#### Task
Copy out the lines below word for word, from the line containing "Click the Konec" through the last line of the text, including both.

#### Task material
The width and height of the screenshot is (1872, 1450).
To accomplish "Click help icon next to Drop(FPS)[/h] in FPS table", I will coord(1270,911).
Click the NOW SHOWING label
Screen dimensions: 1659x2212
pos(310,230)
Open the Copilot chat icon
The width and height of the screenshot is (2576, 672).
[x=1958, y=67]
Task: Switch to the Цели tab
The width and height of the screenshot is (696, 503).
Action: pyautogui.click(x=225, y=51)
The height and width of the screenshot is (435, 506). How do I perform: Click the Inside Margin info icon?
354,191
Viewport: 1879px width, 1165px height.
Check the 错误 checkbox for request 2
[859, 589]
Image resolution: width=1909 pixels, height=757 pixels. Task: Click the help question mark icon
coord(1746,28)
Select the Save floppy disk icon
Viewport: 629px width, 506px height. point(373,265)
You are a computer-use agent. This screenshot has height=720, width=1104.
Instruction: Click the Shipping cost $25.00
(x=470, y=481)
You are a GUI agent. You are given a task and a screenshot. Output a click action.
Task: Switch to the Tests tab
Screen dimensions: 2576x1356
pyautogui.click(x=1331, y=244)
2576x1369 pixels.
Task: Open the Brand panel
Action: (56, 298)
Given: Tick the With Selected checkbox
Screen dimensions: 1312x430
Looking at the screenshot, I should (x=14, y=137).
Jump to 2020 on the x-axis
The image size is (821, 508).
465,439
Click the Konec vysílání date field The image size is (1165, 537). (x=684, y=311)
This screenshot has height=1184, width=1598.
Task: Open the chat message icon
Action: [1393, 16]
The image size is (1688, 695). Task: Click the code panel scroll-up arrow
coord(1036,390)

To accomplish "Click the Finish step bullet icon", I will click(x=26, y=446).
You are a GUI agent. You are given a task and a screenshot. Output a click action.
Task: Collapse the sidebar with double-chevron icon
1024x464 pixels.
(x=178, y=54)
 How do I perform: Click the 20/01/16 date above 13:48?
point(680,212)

#### The reply
Click the Konec vysílání date field The image size is (1165, 537). (x=684, y=311)
This screenshot has height=1184, width=1598.
Task: Open the chat message icon
Action: [1393, 16]
The image size is (1688, 695). Task: Click the code panel scroll-up arrow
coord(1036,390)

To accomplish "Click the Finish step bullet icon", I will click(x=26, y=446).
You are a GUI agent. You are given a task and a screenshot. Output a click action.
Task: Collapse the sidebar with double-chevron icon
1024x464 pixels.
(x=178, y=54)
 How do I perform: Click the 20/01/16 date above 13:48?
point(680,212)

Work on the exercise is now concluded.